A GP who exploited a vulnerable patient when she borrowed £10,000 has been given a suspended prison sentence.

Michelle Mellotte (61) took the money in February 2010, saying it would be repaid that summer, but it was only returned after police began an investigation the following year.

The former doctor in Ederney admitted a single charge of fraud by abuse of position.

She now faces being struck off.

Judge Stephen Fowler told her the offence warranted a 12-month custodial sentence, but it would be suspended for two years given the "highly exceptional circumstances".

He said there was "little the courts can do to punish you more than the public humiliation" of exposing the "significant breach of trust".

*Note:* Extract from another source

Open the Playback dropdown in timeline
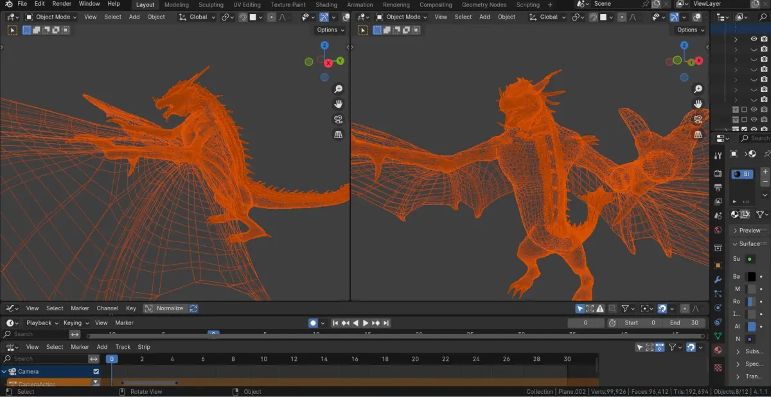The width and height of the screenshot is (771, 397). click(42, 323)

Omagh Crown Court, sitting in Downpatrick on Monday, was told that patient Michael McGrory was suffering from Alzheimer's and the GP was aware of his deteriorating mental and physical health when she went to his home to "ask him for a favour" to help her out of financial difficulties.

The elderly, unmarried man agreed to sign a cheque for £10,000 in the presence of his home help and she wrote on the stub that she would "pay him back in the summer of 2010".

The money was used to pay off debts.

When it was not repaid Mollette was pressed by the home help and the General Medical Council and police subsequently launched investigations into the loan arrangement.

The £10,000 was paid back in full to Mr McGrory, who died in 2012.

A defence lawyer said ahead of any hearing into her professional misconduct Mellotte had "voluntarily erased herself from the medical register after 40 years" following the "gross error of judgement".

"It was a 'robbing Peter to pay Paul' situation," he said. "There is no suggestion whatsoever of her having a lavish lifestyle."

Mellotte, who acted as GP to Arthur McElhill who killed himself, his partner and five children in a house fire in Omagh in 2007, was said to have been suffering from depression before the offence.

Judge Fowler said the doctor, of Bannagh Road, Kesh, Co Fermanagh, was not motivated by greed and it was clear from testimonials she was dedicated to her patients, and had cared for many people in a "compassionate and selfless way" - supporting some by paying for groceries and paying off rent arrears.

He said she did not see anything wrong with the "unorthodox but also inappropriate" loan but had she contested the charge and been found guilty, she faced a prison sentence of between 18 and 21 months.